● **TASK OBJECTIVE**
Repeat each entry in the data, exactly.

Collected data entries:
■ ■ ■ ■ ■

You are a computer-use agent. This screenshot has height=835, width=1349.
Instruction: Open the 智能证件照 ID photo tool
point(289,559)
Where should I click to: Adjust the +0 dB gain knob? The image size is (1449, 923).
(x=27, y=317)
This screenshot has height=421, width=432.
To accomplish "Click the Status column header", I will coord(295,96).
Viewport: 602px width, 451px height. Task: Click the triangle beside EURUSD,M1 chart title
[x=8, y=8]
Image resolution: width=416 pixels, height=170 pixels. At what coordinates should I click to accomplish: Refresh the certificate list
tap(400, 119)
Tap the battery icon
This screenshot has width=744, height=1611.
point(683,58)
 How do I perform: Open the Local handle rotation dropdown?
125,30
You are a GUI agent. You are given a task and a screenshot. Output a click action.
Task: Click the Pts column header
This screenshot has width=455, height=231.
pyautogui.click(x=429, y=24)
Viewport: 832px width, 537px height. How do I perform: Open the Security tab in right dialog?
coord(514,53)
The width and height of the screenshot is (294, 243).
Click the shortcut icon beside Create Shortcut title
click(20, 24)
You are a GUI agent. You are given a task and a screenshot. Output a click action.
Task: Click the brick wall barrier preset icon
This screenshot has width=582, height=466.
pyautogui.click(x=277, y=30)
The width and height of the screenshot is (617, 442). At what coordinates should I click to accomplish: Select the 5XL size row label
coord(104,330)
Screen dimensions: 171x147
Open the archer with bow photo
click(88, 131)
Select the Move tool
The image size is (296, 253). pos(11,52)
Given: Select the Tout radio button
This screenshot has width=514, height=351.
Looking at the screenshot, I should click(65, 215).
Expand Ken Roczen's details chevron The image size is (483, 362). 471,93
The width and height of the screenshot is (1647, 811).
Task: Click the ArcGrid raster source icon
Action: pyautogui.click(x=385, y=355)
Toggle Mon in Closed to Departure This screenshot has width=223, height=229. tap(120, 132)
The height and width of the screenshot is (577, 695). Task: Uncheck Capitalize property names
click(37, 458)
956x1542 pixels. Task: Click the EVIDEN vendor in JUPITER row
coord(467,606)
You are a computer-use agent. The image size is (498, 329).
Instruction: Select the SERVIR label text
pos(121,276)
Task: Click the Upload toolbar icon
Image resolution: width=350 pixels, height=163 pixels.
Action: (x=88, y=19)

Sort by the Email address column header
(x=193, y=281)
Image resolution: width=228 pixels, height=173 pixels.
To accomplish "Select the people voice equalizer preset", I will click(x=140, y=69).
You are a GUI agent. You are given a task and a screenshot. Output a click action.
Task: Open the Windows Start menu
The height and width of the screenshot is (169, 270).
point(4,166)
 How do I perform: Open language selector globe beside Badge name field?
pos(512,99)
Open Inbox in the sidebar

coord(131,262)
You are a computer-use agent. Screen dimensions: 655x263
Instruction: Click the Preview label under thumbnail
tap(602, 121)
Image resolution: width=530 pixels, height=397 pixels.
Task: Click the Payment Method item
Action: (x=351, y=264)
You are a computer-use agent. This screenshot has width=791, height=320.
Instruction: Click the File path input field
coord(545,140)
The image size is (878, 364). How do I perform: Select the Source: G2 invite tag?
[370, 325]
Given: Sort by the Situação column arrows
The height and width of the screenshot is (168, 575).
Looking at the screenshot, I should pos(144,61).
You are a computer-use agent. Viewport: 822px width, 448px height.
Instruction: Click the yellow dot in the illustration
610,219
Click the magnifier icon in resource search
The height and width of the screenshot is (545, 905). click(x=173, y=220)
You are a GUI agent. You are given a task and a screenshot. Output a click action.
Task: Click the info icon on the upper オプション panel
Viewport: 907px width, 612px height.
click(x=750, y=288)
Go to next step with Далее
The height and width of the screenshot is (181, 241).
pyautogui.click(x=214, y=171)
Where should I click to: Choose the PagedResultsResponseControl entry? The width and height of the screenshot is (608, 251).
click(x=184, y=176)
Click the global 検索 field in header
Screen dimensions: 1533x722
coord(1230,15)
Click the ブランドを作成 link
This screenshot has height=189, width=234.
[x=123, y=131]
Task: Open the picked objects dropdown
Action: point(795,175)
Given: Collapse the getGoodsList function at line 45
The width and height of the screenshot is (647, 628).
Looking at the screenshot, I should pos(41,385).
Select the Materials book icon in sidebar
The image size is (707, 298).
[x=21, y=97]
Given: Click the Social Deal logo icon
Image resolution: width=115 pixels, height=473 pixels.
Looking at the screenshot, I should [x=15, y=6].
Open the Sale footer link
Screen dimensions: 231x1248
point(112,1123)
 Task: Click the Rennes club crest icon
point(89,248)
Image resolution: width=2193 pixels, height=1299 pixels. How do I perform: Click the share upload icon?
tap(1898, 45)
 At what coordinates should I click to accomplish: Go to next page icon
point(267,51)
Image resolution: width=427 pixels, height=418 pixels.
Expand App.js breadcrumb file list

■ ■ ■ ■ ■

● **SOLUTION FOR THIS TASK**
You are a computer-use agent. This screenshot has height=835, width=1349.
Instruction: Open the 智能证件照 ID photo tool
point(289,559)
Where should I click to: Adjust the +0 dB gain knob? The image size is (1449, 923).
(x=27, y=317)
This screenshot has height=421, width=432.
To accomplish "Click the Status column header", I will coord(295,96).
Viewport: 602px width, 451px height. Task: Click the triangle beside EURUSD,M1 chart title
[x=8, y=8]
Image resolution: width=416 pixels, height=170 pixels. At what coordinates should I click to accomplish: Refresh the certificate list
tap(400, 119)
Tap the battery icon
This screenshot has width=744, height=1611.
point(683,58)
 How do I perform: Open the Local handle rotation dropdown?
125,30
You are a GUI agent. You are given a task and a screenshot. Output a click action.
Task: Click the Pts column header
This screenshot has width=455, height=231.
pyautogui.click(x=429, y=24)
Viewport: 832px width, 537px height. How do I perform: Open the Security tab in right dialog?
coord(514,53)
The width and height of the screenshot is (294, 243).
Click the shortcut icon beside Create Shortcut title
click(20, 24)
You are a GUI agent. You are given a task and a screenshot. Output a click action.
Task: Click the brick wall barrier preset icon
This screenshot has width=582, height=466.
pyautogui.click(x=277, y=30)
The width and height of the screenshot is (617, 442). At what coordinates should I click to accomplish: Select the 5XL size row label
coord(104,330)
Screen dimensions: 171x147
Open the archer with bow photo
click(88, 131)
Select the Move tool
The image size is (296, 253). pos(11,52)
Given: Select the Tout radio button
This screenshot has width=514, height=351.
Looking at the screenshot, I should click(65, 215).
Expand Ken Roczen's details chevron The image size is (483, 362). 471,93
The width and height of the screenshot is (1647, 811).
Task: Click the ArcGrid raster source icon
Action: pyautogui.click(x=385, y=355)
Toggle Mon in Closed to Departure This screenshot has width=223, height=229. tap(120, 132)
The height and width of the screenshot is (577, 695). Task: Uncheck Capitalize property names
click(37, 458)
956x1542 pixels. Task: Click the EVIDEN vendor in JUPITER row
coord(467,606)
You are a computer-use agent. The image size is (498, 329).
Instruction: Select the SERVIR label text
pos(121,276)
Task: Click the Upload toolbar icon
Image resolution: width=350 pixels, height=163 pixels.
Action: (x=88, y=19)

Sort by the Email address column header
(x=193, y=281)
Image resolution: width=228 pixels, height=173 pixels.
To accomplish "Select the people voice equalizer preset", I will click(x=140, y=69).
You are a GUI agent. You are given a task and a screenshot. Output a click action.
Task: Open the Windows Start menu
The height and width of the screenshot is (169, 270).
point(4,166)
 How do I perform: Open language selector globe beside Badge name field?
pos(512,99)
Open Inbox in the sidebar

coord(131,262)
You are a computer-use agent. Screen dimensions: 655x263
Instruction: Click the Preview label under thumbnail
tap(602, 121)
Image resolution: width=530 pixels, height=397 pixels.
Task: Click the Payment Method item
Action: (x=351, y=264)
You are a computer-use agent. This screenshot has width=791, height=320.
Instruction: Click the File path input field
coord(545,140)
The image size is (878, 364). How do I perform: Select the Source: G2 invite tag?
[370, 325]
Given: Sort by the Situação column arrows
The height and width of the screenshot is (168, 575).
Looking at the screenshot, I should pos(144,61).
You are a computer-use agent. Viewport: 822px width, 448px height.
Instruction: Click the yellow dot in the illustration
610,219
Click the magnifier icon in resource search
The height and width of the screenshot is (545, 905). click(x=173, y=220)
You are a GUI agent. You are given a task and a screenshot. Output a click action.
Task: Click the info icon on the upper オプション panel
Viewport: 907px width, 612px height.
click(x=750, y=288)
Go to next step with Далее
The height and width of the screenshot is (181, 241).
pyautogui.click(x=214, y=171)
Where should I click to: Choose the PagedResultsResponseControl entry? The width and height of the screenshot is (608, 251).
click(x=184, y=176)
Click the global 検索 field in header
Screen dimensions: 1533x722
coord(1230,15)
Click the ブランドを作成 link
This screenshot has height=189, width=234.
[x=123, y=131]
Task: Open the picked objects dropdown
Action: point(795,175)
Given: Collapse the getGoodsList function at line 45
The width and height of the screenshot is (647, 628).
Looking at the screenshot, I should pos(41,385).
Select the Materials book icon in sidebar
The image size is (707, 298).
[x=21, y=97]
Given: Click the Social Deal logo icon
Image resolution: width=115 pixels, height=473 pixels.
Looking at the screenshot, I should [x=15, y=6].
Open the Sale footer link
Screen dimensions: 231x1248
point(112,1123)
 Task: Click the Rennes club crest icon
point(89,248)
Image resolution: width=2193 pixels, height=1299 pixels. How do I perform: Click the share upload icon?
tap(1898, 45)
 At what coordinates should I click to accomplish: Go to next page icon
point(267,51)
Image resolution: width=427 pixels, height=418 pixels.
Expand App.js breadcrumb file list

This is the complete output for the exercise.